I assume you use the hpc_benchmark.py without any modifications? On my laptop,

 

                mpirun -np 2 python install/share/doc/nest/examples/pynest/hpc_benchmark.py

 

executes without problems with NEST 3.6 (and with current master).

 

Interestingly, for the hpc_benchmark, NEST should never even get to the else block to which the assertion on line 107 in target_table.cpp belongs, since all connections in the network are primary connections. So something seems to go wrong in the communication of information about connections to the presynaptic side.

 

Could you try with this branch

 

                https://github.com/heplesser/nest-simulator/tree/36_nosingle

 

It makes sure all MPI communication strictly happens in the OpenMP master thread (in NEST 3.6, it may happen inside OpenMP single constructs). This should not make a difference for the hpc_benchmark, since it uses a single thread by default.

 

Best,

Hans Ekkehard

 

-- 

 

Prof. Dr. Hans Ekkehard Plesser

 

Department of Data Science

Faculty of Science and Technology

Norwegian University of Life Sciences

PO Box 5003, 1432 Aas, Norway

 

Phone +47 6723 1560

Email hans.ekkehard.plesser@nmbu.no

Home http://arken.nmbu.no/~plesser

 

 

 

From: Michele Martinelli <michele.martinelli@roma1.infn.it>
Date: Monday, 29 January 2024 at 10:35
To: users@nest-simulator.org <users@nest-simulator.org>
Subject: [NEST Users] Assert failed running hpc_benchmark

Some people who received this message don't often get email from michele.martinelli@roma1.infn.it.

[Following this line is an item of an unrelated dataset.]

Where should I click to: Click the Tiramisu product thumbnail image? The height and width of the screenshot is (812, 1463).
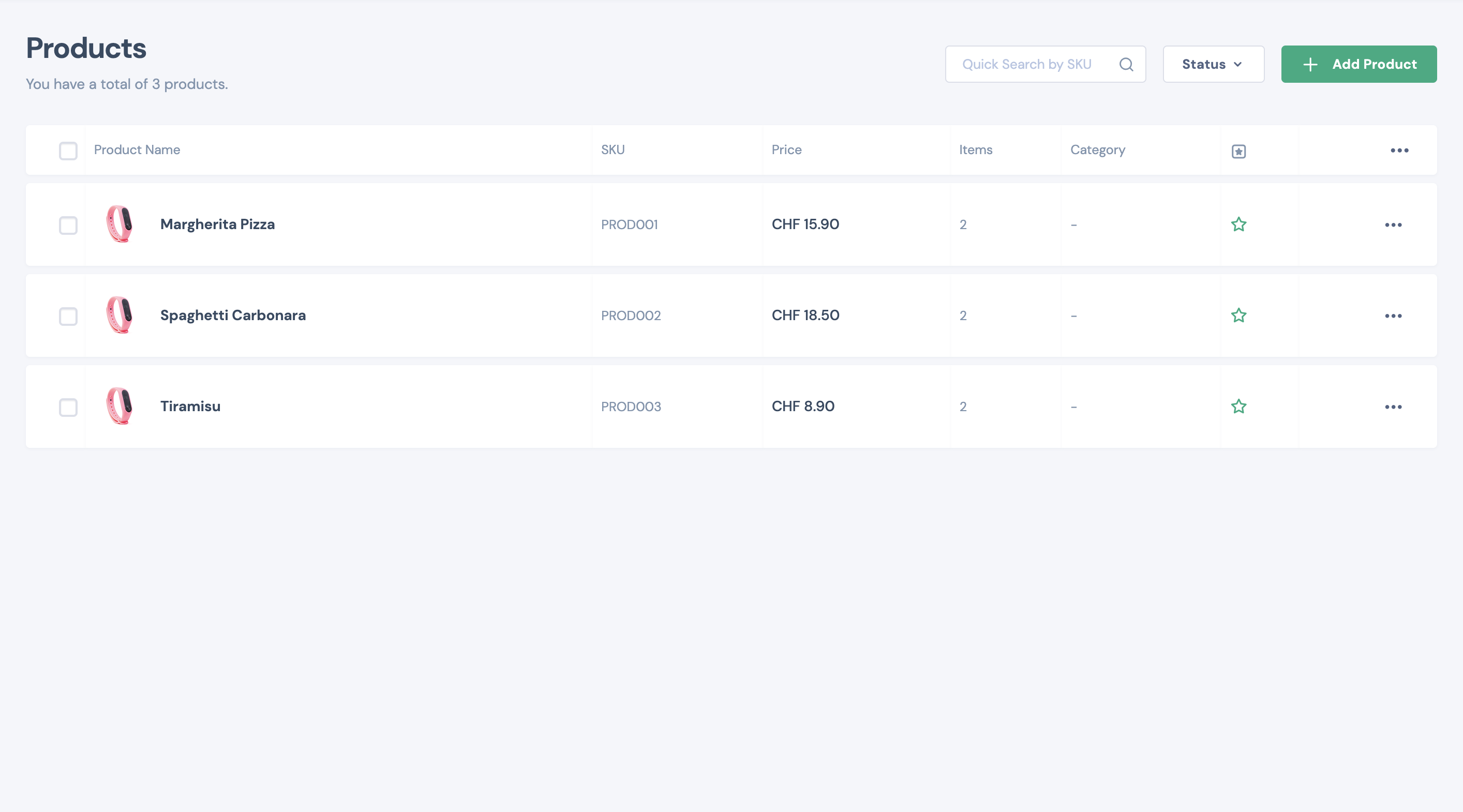click(x=120, y=406)
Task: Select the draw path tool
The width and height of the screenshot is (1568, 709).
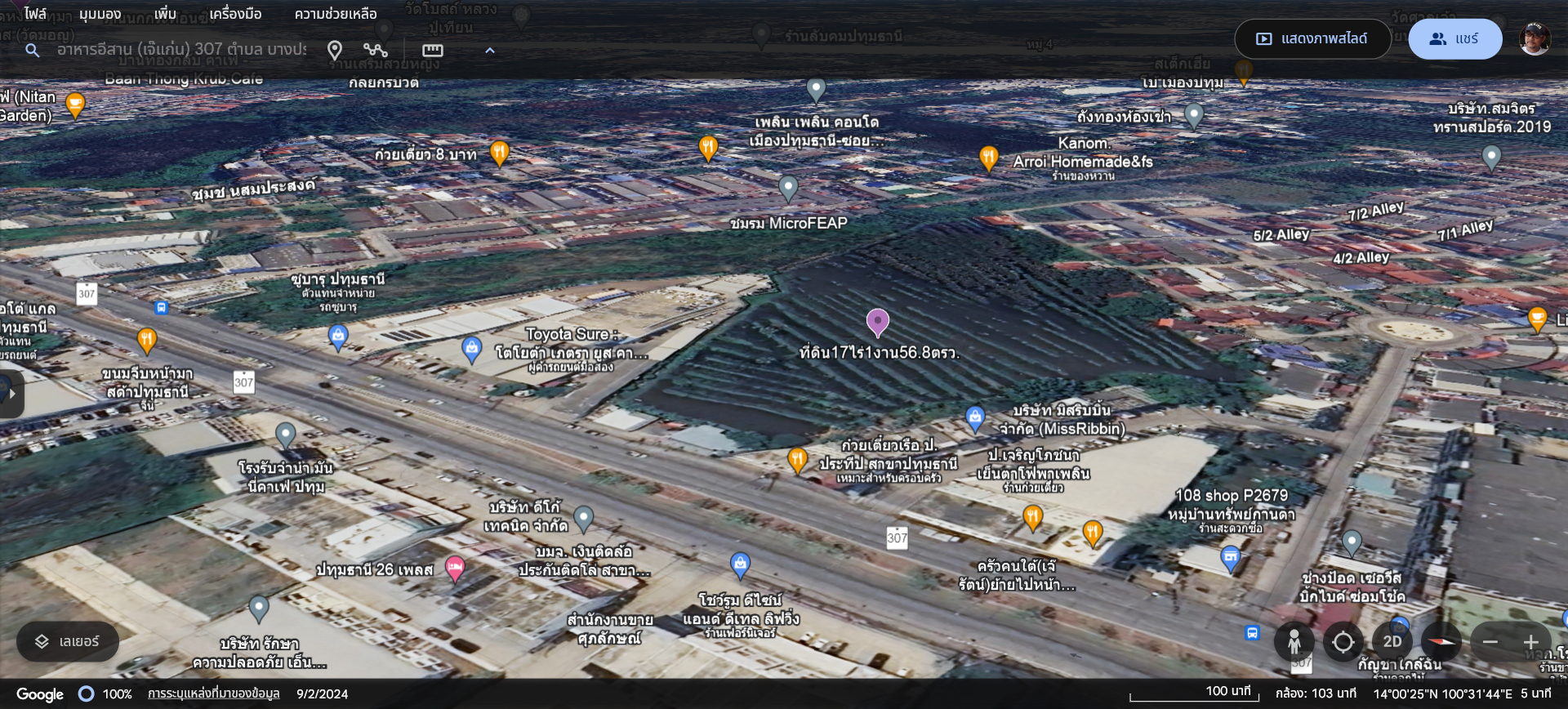Action: click(x=376, y=51)
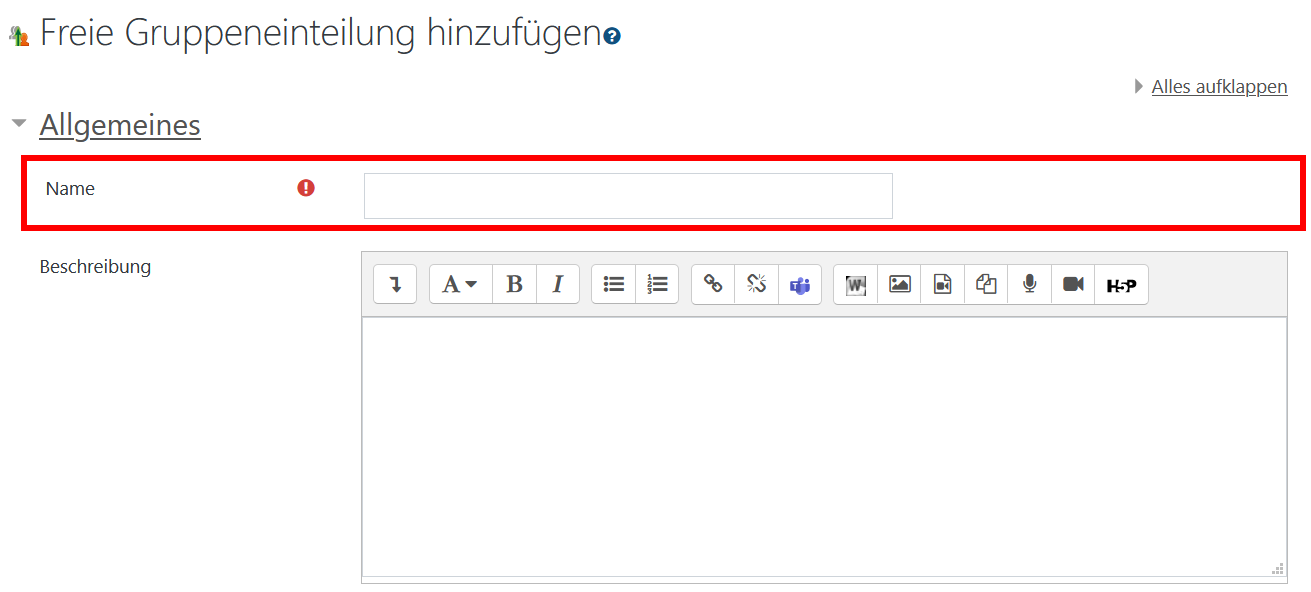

Learn why this is important

Dear NEST Users & Developers,

we're currently working on a custom OpenMPI BTL (supporting a custom FPGA-based NIC) at the National Institute for Nuclear Physics in Rome, Italy and we have an error when running hpc_benchmark (this test is currently used as simple validation test) with 2 processes (one on each of 2 hosts), the command we run is like:

mpirun -n 2 -H host1:1,host2:1 --bynode --report-bindings -mca btl apelink,self,sm python hpc_benchmark.py (apelink is our custom BTL component)

but then we see this error:

python: [...]/NEST_with_local_ompi/nest-simulator-3.6/nestkernel/target_table.cpp:107: void nest::TargetTable::add_target(size_t, size_t, const nest::TargetData&): Assertion `syn_id < secondary_send_buffer_pos_[ tid ][ lid ].size()' failed. [host:23979] *** Process received signal *** [host:23979] Signal: Aborted (6) [host:23979] Signal code: (-6)

My guess is that we are transferring something incorrectly (maybe during the initialization/setup phase?), but I'm not sure what the assert expects to have in secondary_send_buffer_pos_[ tid ][ lid ].size() and how this field should be set.

Best,

Michele